Going into Misconceptions, I fully expected it to be a quickie, low budget, gay themed comedy that painted in broad strokes with cartoonish, caricatured characters; the kind of cheap niche exploitation film churned out for a quick buck that has come to be expected from this genre.

But, as its title suggested, I had a woeful misconception of what this movie would be. Misconceptions is none of the things I expected to be, and I was pleasantly surprised to discover that it is in fact a sweet, completely endearing and surprisingly moving comedy with great crossover potential.

It is the story of a conservative Christian woman named Miranda (A.J. Cook), who five years after the death of her young child at the hands of a rare disease, has a vision from God telling her to become a surrogate mother to a gay couple looking to start a family. The gay couple in question is Terry and Sandy Price-Owens (Orlando Jones and David Moscow), a choreographer/designer from Boston and a doctor who specializes in researching the disease that killed Miranda's son.

Orlando Jones, Sarah Carter, A.J. Cook looking at sonograms.
Photo courtesy of Regent Releasing/Here Films.

Things get complicated when Terry arrives in Georgia to micromanage Miranda's pregnancy before she has informed her husband, Parker (David Sutcliffe), of the situation. Parker is an adamant anti-gay activist, in the midst of a gay marriage protest campaign with their church. Terry's arrival not only scandalizes the community, but puts a rift between Miranda and Parker, as well as between himself and Sandy, who begins to feel the long distance strain.

Misconceptions skillfully avoids the pratfalls of many socially conscious comedies, never coming off as preachy or heavy handed. It admirably treats both sides as human beings, rather than broad caricatures, never once feeling like it is condescending to its characters or the audience.
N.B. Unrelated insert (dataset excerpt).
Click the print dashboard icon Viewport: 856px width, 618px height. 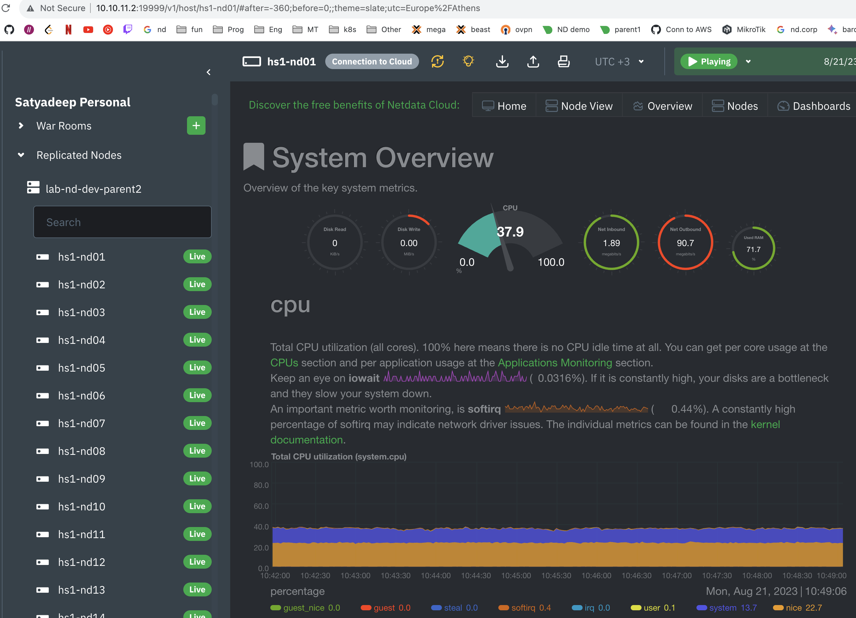pyautogui.click(x=563, y=61)
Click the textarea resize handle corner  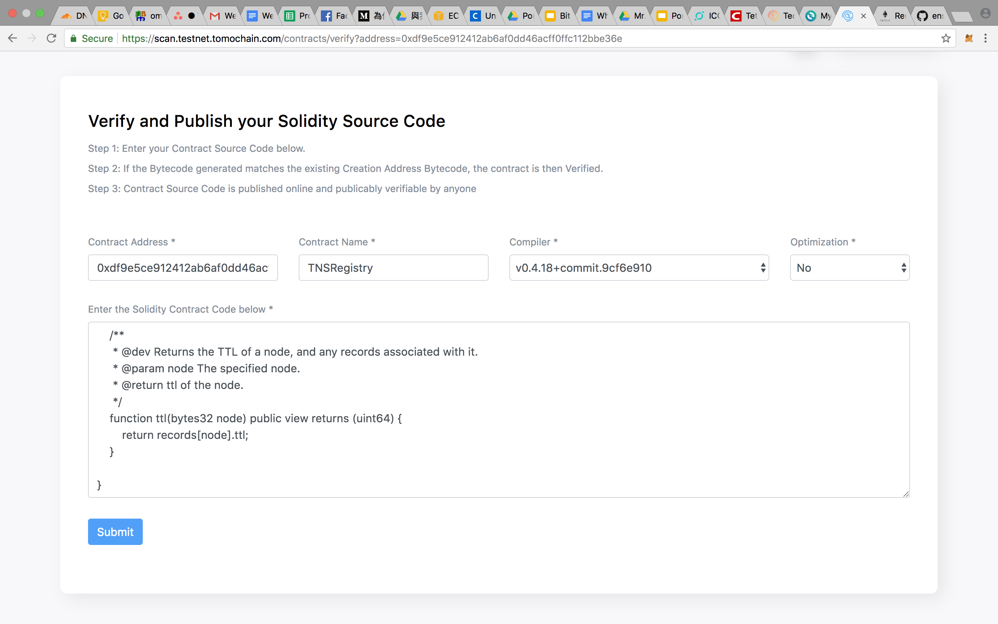(x=906, y=494)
It is a good natured film, warm hearted, funny, and surprisingly quite moving, using comedy as an emotional and even spiritual journey rather than for meaningless laughs.

Orlando Jones, A.J. Cook, David Moscow.
Photo courtesy of Regent Releasing/Here Films.

The part where it missteps is in its rush to meet its ends, it often fails to develop its characters reasoning. Some people are a little too quick to change and abandoned their prejudices, often given no real reason to do so. The film has a tendency to take the easy way out to keep the tone on a more pleasant keel, which is a shame given the strength of its other parts. It misses the chance to show how problems are solved, and instead just solves them in an effort to celebrate togetherness while sacrificing meaning. But ultimately that doesn't necessarily make the film a less satisfying experience. Orlando Jones, for his part, has never been better, giving the film's best performance and showing off some dramatic range.

Misconceptions is really a surprising film in many ways. It is sweet, funny, and entertaining without being maudlin or inane (and has a great gospel music soundtrack), allowing the comedy to spring naturally from the situation rather than forcing it (at least after the opening scene) and making it feel false. I was reminded in some ways of Adrienne Shelley's Waitress, and while Misconceptions isn't quite on that level, their tones are similar, and they left me with a similar feeling. This is a film that deserves to be viewed as more than just a "gay" niche film, and break out to a wider audience. It has the strength, and the quality, to make an impression with a very diverse audience.

GRADE - ★★½ (out of four)

MISCONCEPTIONS; Directed by Ron Satloff; Stars A.J. Cook, Sarah Carter, David Sutcliffe, David Moscow, Orlando Jones, Tom Bower; Not Rated; Opens Friday, 1/23, at the Quad Cinema in New York and the Laemmle Sunset 5 in Los Angeles, as part of's film series.